> _WHAT THE TASK ASKS_
Substitute "screenshot dimensions" for "image size" in the data from the line containing "Describe the element" through the end of the data, leaving everything else unchanged and omitting the pictures.
BEGIN
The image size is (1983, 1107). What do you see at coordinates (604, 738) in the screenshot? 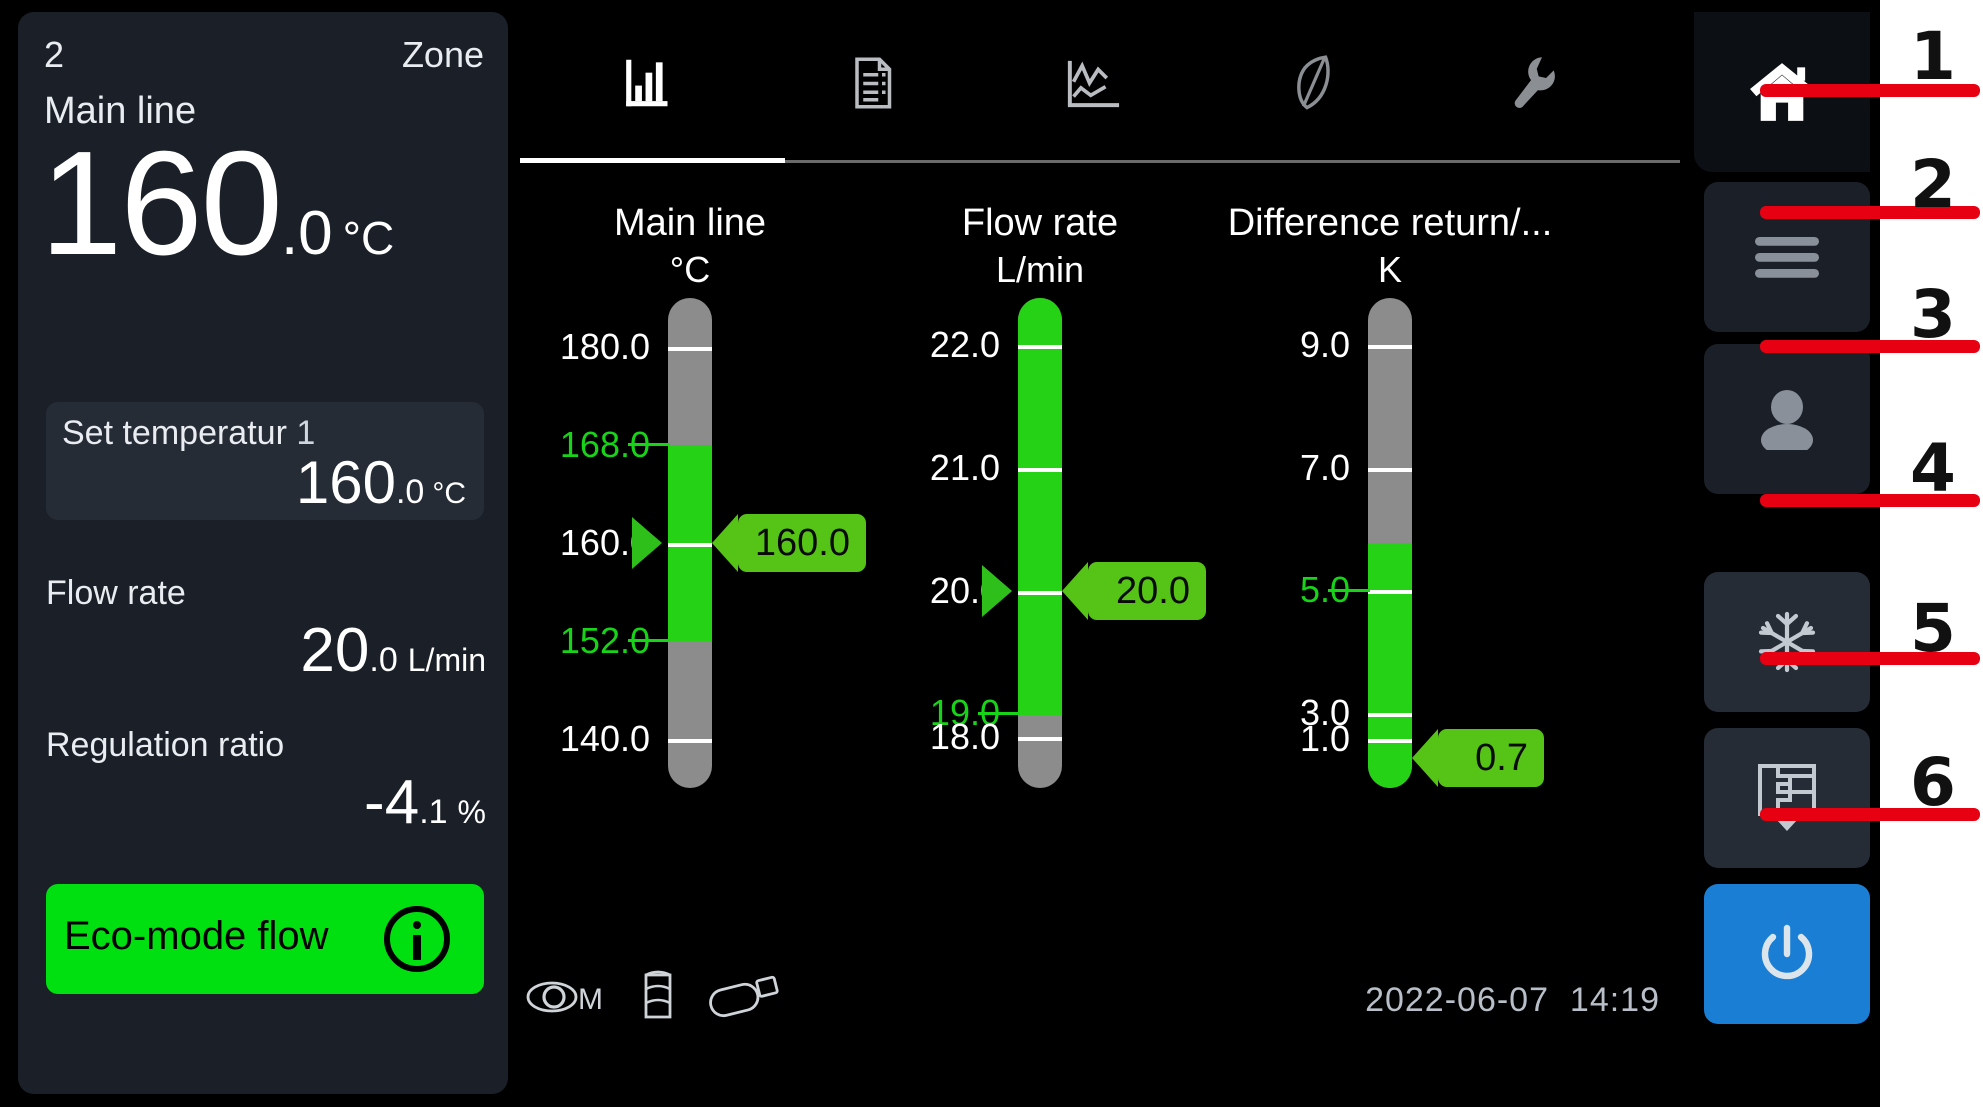
I see `gauge-scale-label-140: 140.0` at bounding box center [604, 738].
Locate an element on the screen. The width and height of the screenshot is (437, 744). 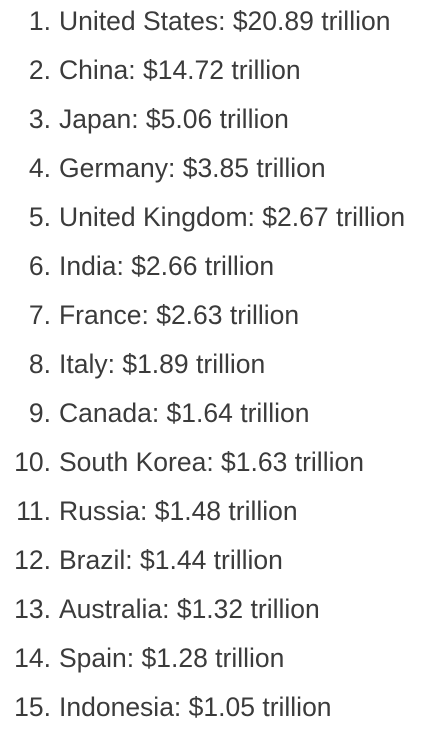
list-item-text: Brazil: $1.44 trillion is located at coordinates (171, 560).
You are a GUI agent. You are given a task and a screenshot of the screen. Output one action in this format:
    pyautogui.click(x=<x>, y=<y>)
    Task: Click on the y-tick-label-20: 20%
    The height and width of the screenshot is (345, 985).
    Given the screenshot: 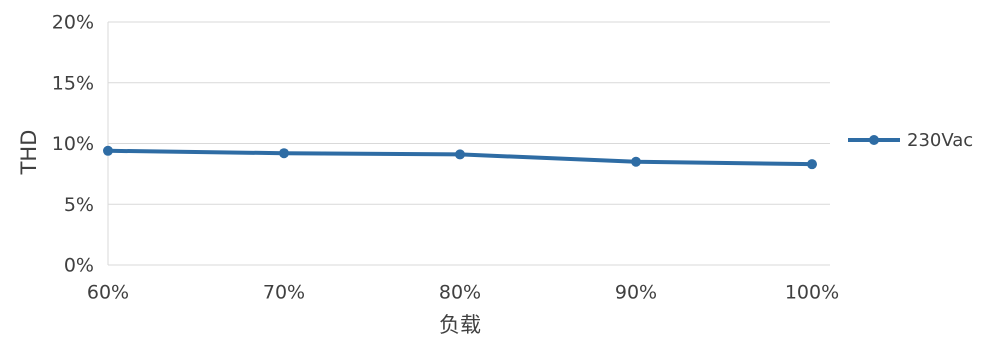 What is the action you would take?
    pyautogui.click(x=73, y=23)
    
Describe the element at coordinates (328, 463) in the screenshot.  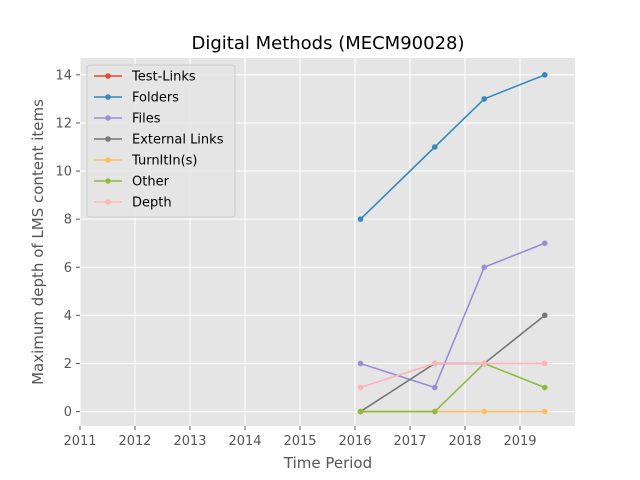
I see `x-axis-label: Time Period` at that location.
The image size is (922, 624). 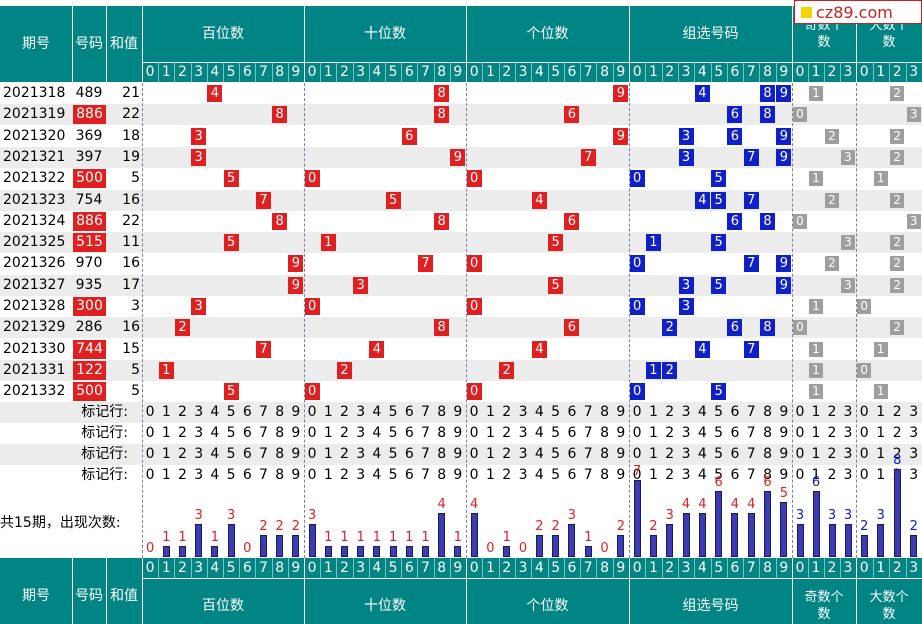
END
> _RESPONSE BELOW_
Describe the element at coordinates (328, 463) in the screenshot.  
I see `x-axis-label: Time Period` at that location.
The screenshot dimensions is (922, 624). 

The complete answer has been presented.